WORK INSTRUCTION
Transcribe only the lines from the one containing "You are a computer-use" through the final line of the entries below, exactly, and exclude the pictures.

Recorded data
-=-=-
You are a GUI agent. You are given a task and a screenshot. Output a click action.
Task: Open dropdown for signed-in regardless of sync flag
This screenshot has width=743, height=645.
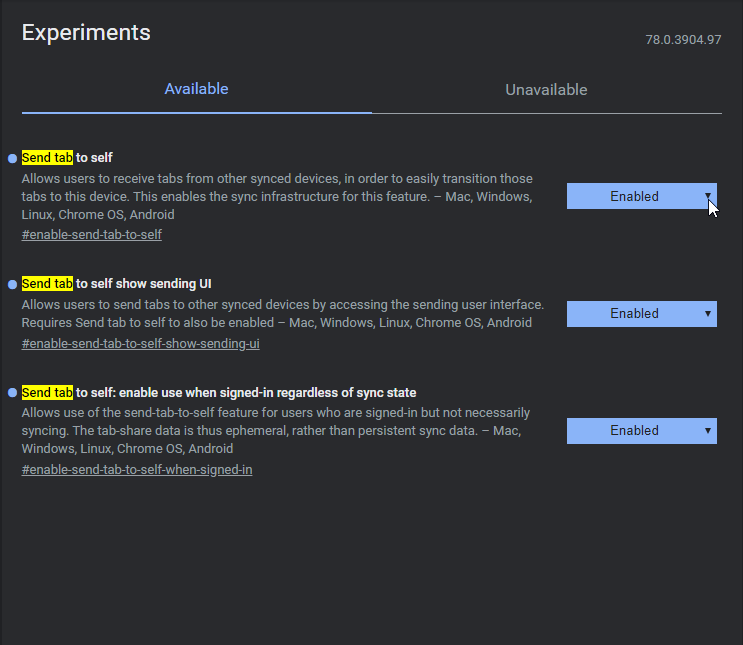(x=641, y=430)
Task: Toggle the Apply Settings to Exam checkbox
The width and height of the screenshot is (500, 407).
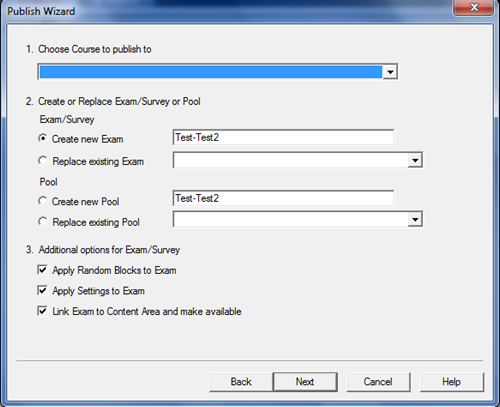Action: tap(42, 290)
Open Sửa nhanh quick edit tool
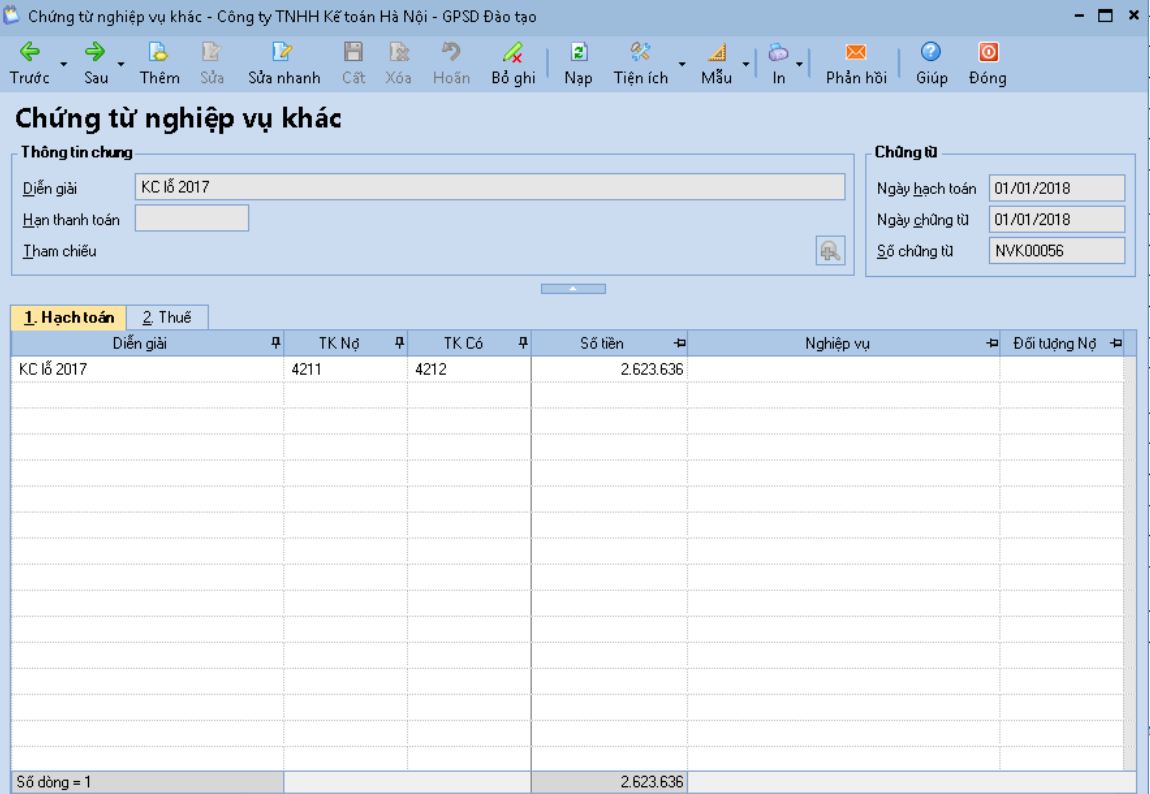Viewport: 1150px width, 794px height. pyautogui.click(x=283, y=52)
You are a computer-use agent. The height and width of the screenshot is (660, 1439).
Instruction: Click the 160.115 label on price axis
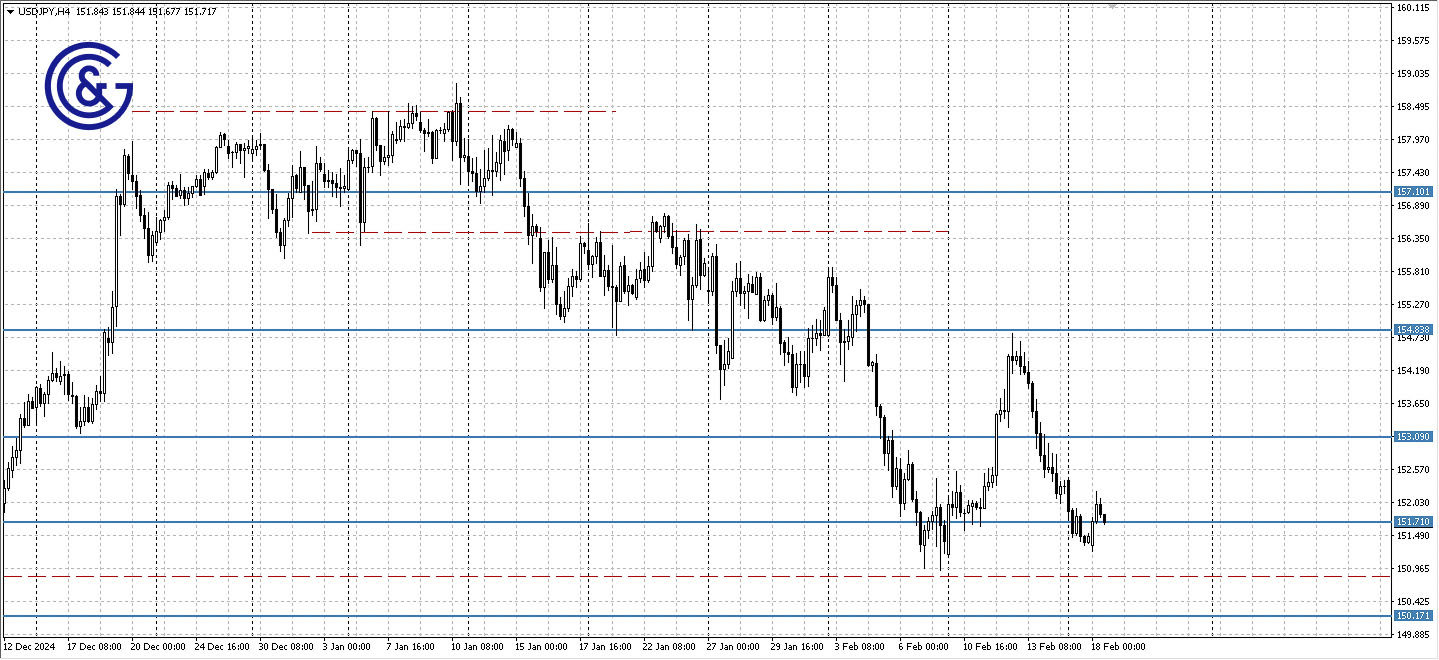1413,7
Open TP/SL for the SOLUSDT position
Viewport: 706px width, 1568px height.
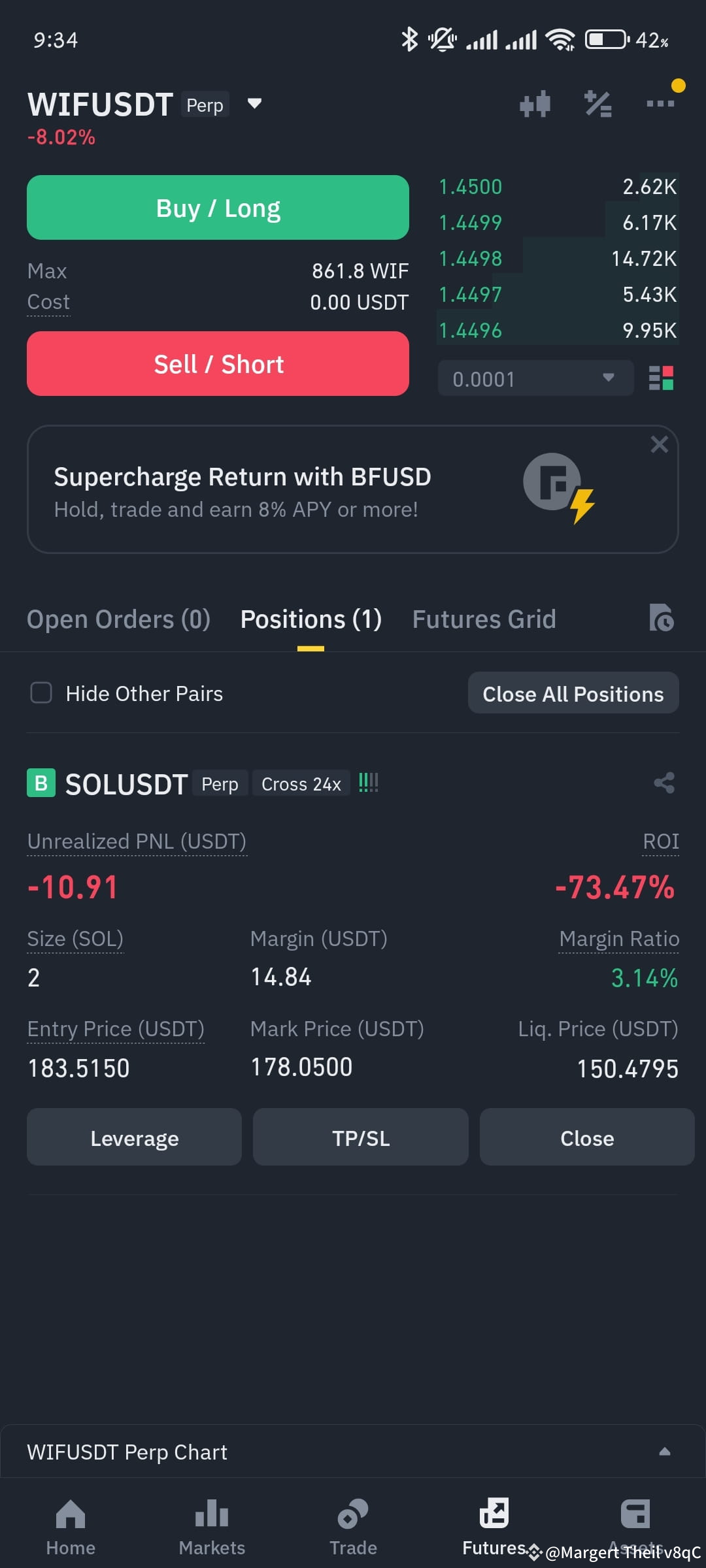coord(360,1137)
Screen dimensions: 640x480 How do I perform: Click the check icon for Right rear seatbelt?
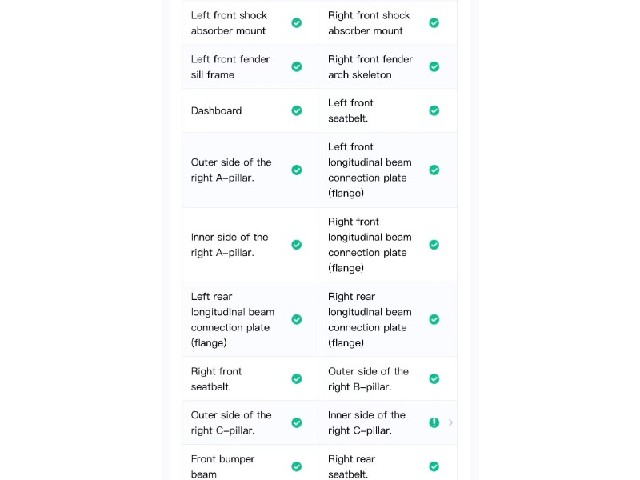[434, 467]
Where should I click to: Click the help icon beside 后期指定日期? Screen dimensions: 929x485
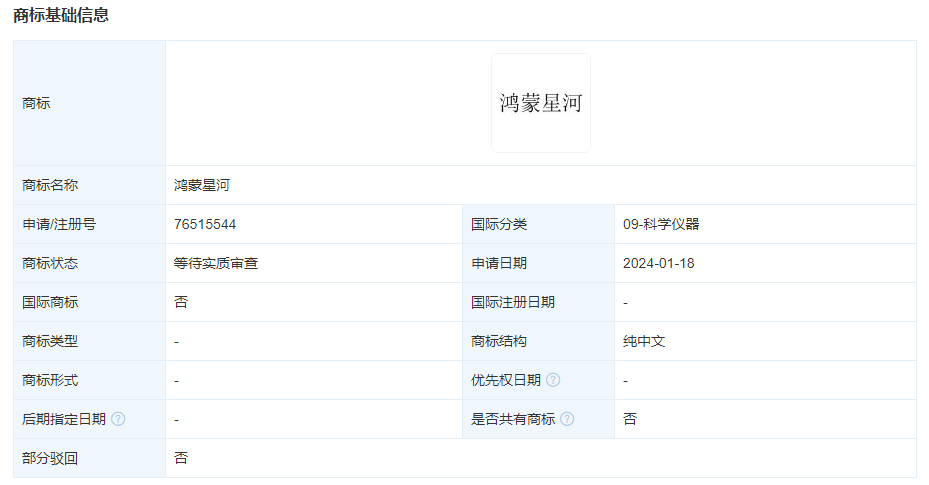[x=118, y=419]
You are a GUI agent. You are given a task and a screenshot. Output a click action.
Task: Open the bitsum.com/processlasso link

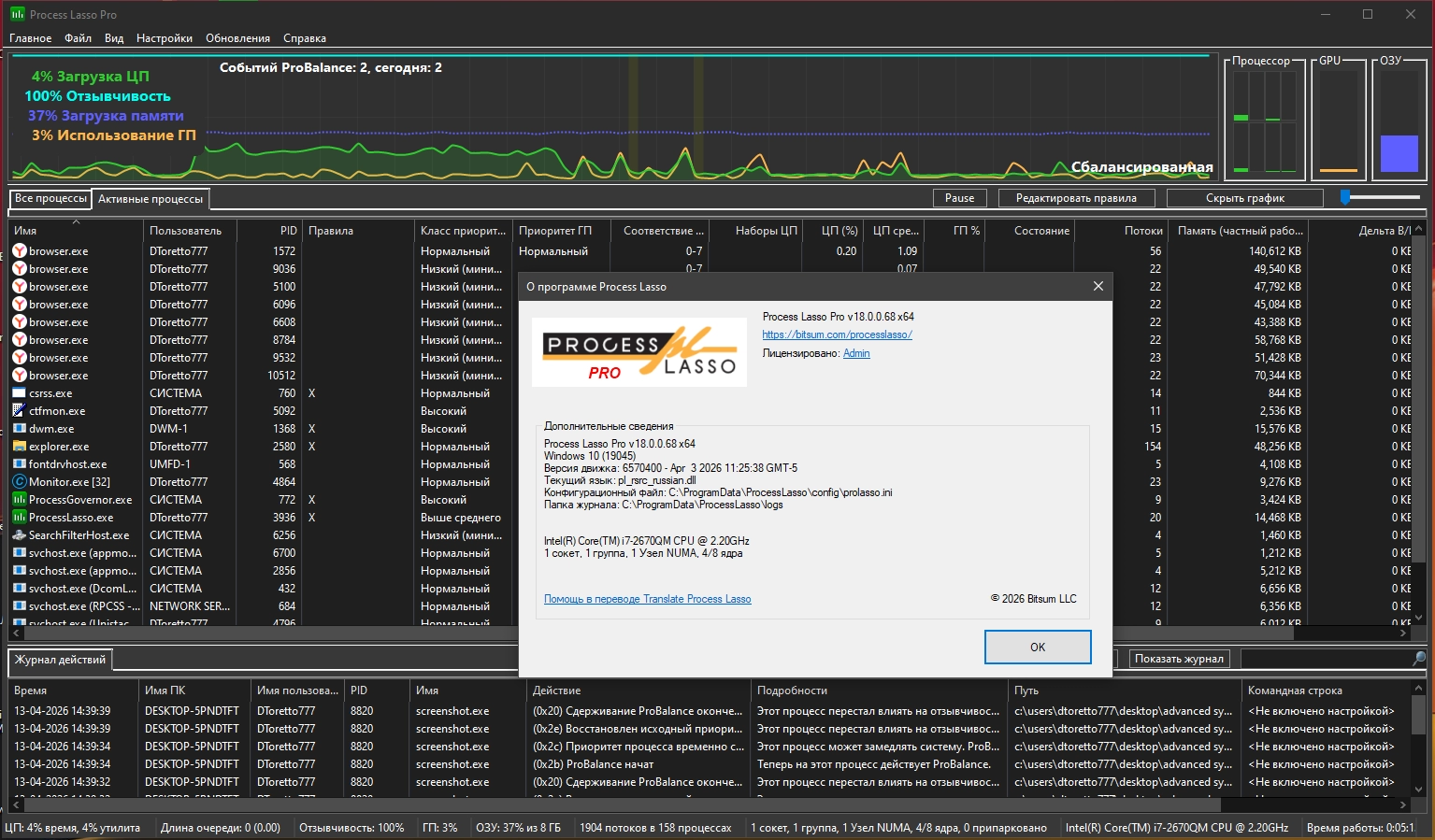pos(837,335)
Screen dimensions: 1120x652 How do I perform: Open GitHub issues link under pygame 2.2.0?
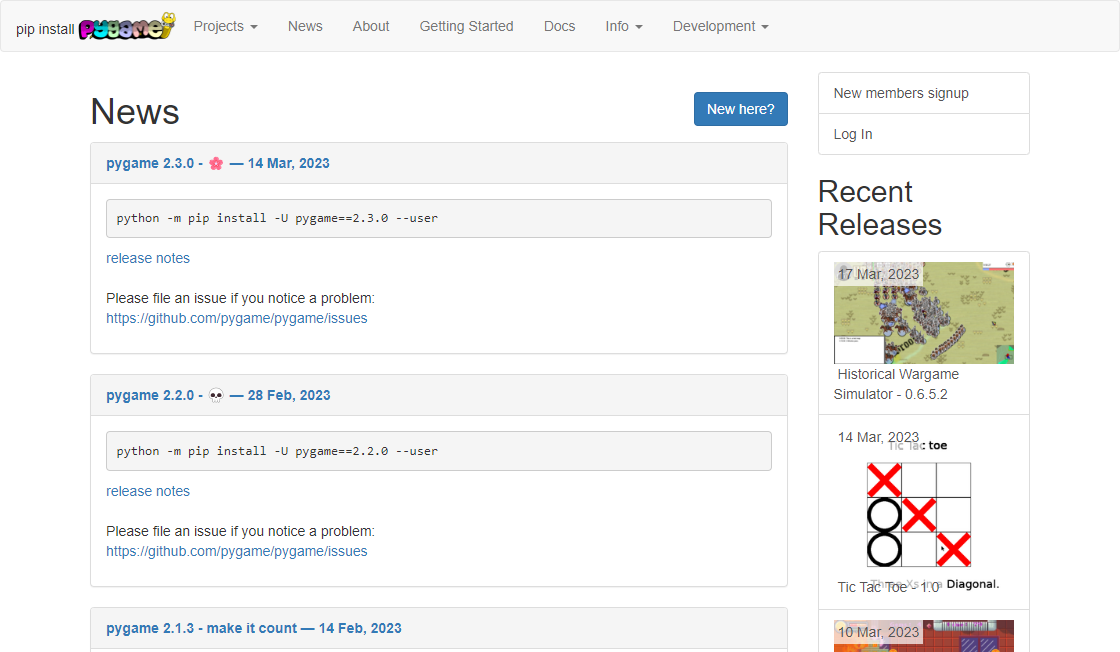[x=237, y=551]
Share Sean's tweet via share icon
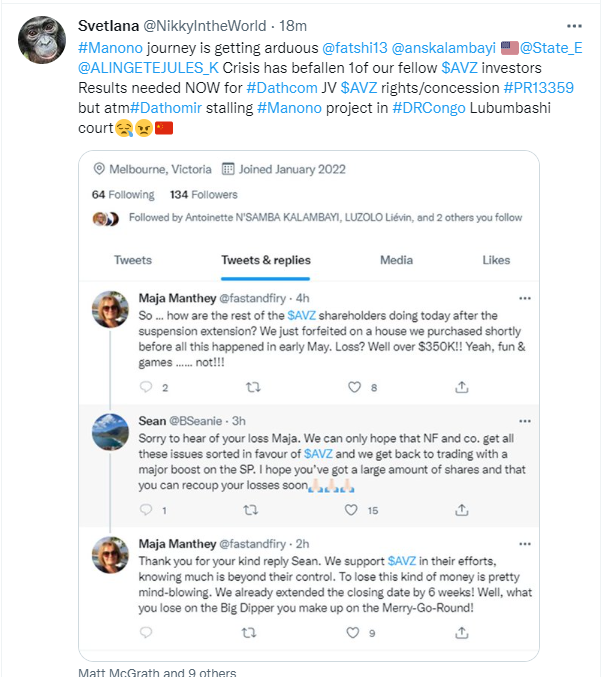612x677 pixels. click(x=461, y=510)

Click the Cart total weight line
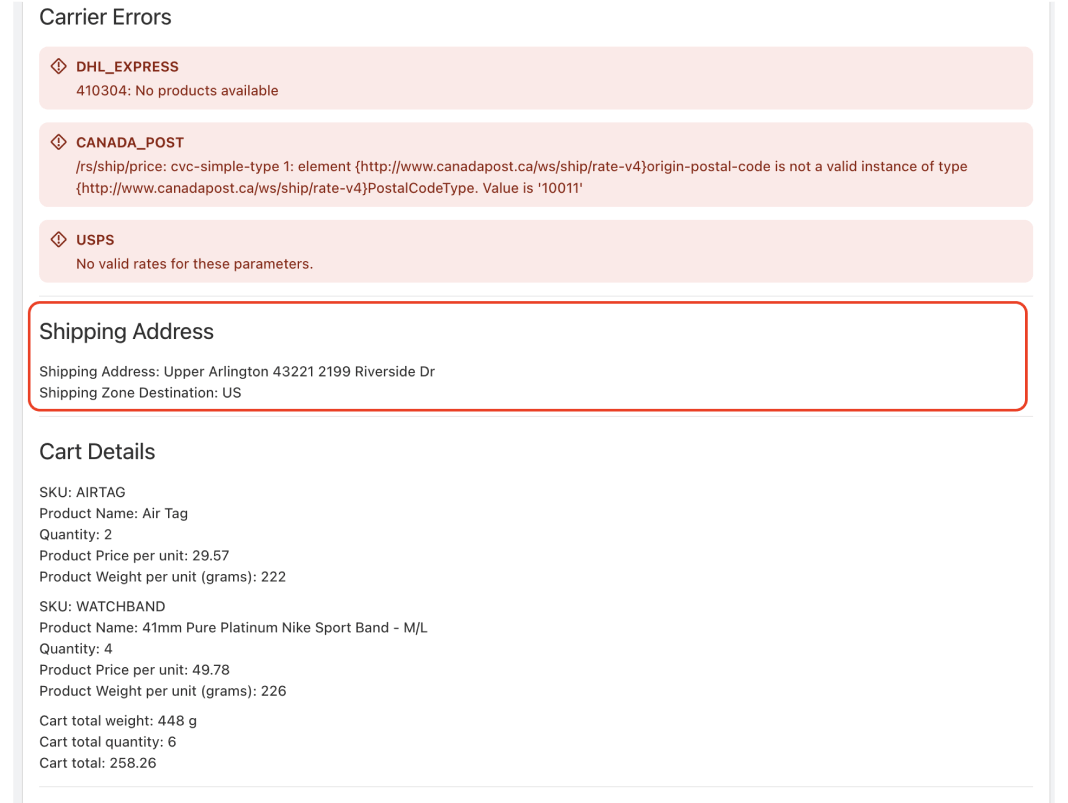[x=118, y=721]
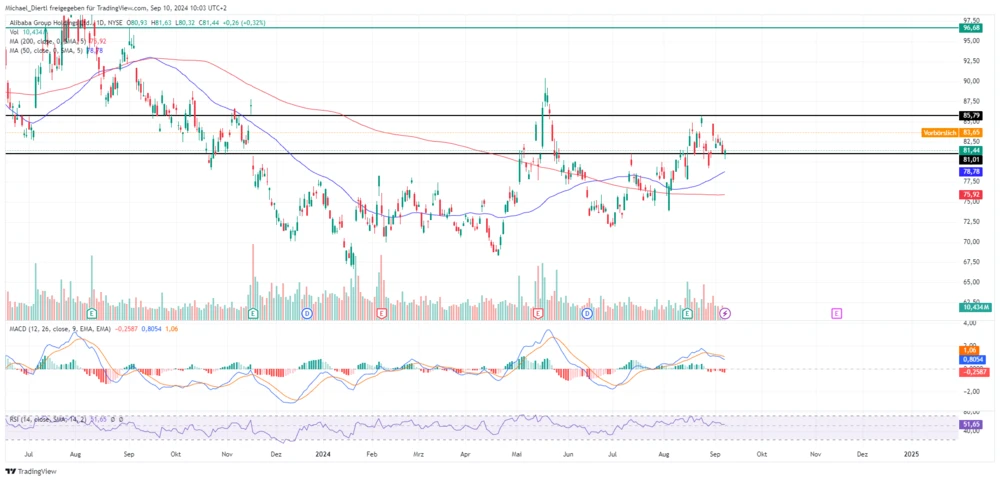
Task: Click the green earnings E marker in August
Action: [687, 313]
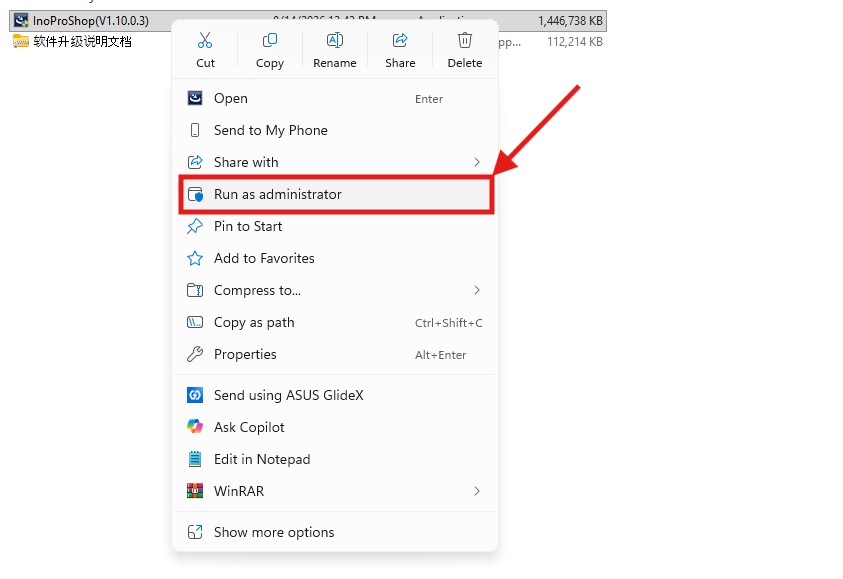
-=-=-
YOUR RESPONSE
You are a computer-use agent. The height and width of the screenshot is (660, 1439).
Instruction: Click the 160.115 label on price axis
1413,7
Open TP/SL for the SOLUSDT position
Viewport: 706px width, 1568px height.
coord(360,1137)
Screen dimensions: 640x480 How do I perform: Click the check icon for Right rear seatbelt?
[434, 467]
Where should I click to: Click the help icon beside 后期指定日期? Screen dimensions: 929x485
[x=118, y=419]
You are a GUI agent. You are given a task and a screenshot. Output a click action.
Task: Open the bitsum.com/processlasso link

pos(837,335)
Screen dimensions: 1120x652 How do I perform: Open GitHub issues link under pygame 2.2.0?
[x=237, y=551]
Share Sean's tweet via share icon
612x677 pixels. click(x=461, y=510)

Click the Cart total weight line
[x=118, y=721]
Task: Click the green earnings E marker in August
Action: [687, 313]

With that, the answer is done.